PROBLEM TO WORK ON >>
Only one portion of the data is to be written out: from the line bearing "The image size is (1299, 633)." through the line bearing "Click the plus". Write it exactly as it appears.
BEGIN DATA PROVIDED
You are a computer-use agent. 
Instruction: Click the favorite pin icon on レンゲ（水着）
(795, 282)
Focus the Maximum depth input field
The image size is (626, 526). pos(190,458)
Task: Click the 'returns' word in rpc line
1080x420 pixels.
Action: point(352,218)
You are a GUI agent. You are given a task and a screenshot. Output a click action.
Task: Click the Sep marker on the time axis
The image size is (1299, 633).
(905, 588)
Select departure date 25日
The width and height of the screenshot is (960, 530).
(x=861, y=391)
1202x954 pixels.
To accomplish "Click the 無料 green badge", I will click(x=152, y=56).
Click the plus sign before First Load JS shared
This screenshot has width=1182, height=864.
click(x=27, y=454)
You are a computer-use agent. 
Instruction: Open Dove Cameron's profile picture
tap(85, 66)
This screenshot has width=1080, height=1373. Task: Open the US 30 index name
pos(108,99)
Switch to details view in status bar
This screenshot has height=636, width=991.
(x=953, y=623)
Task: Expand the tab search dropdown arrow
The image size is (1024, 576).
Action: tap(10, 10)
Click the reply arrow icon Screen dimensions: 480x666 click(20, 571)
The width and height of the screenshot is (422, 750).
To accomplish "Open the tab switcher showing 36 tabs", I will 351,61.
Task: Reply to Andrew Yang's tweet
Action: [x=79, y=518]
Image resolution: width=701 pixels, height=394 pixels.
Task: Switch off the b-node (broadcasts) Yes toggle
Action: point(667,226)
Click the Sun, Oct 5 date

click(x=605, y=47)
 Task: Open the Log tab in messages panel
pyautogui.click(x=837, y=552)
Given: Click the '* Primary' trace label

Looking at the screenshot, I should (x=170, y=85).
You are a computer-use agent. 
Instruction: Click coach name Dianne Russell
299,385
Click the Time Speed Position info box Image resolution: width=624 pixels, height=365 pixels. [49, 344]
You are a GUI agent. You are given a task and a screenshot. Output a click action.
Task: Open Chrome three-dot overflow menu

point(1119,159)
END DATA PROVIDED
TASK RESPONSE >>
The image size is (1299, 633).
(905, 588)
Select departure date 25日
The width and height of the screenshot is (960, 530).
(x=861, y=391)
1202x954 pixels.
To accomplish "Click the 無料 green badge", I will click(x=152, y=56).
Click the plus sign before First Load JS shared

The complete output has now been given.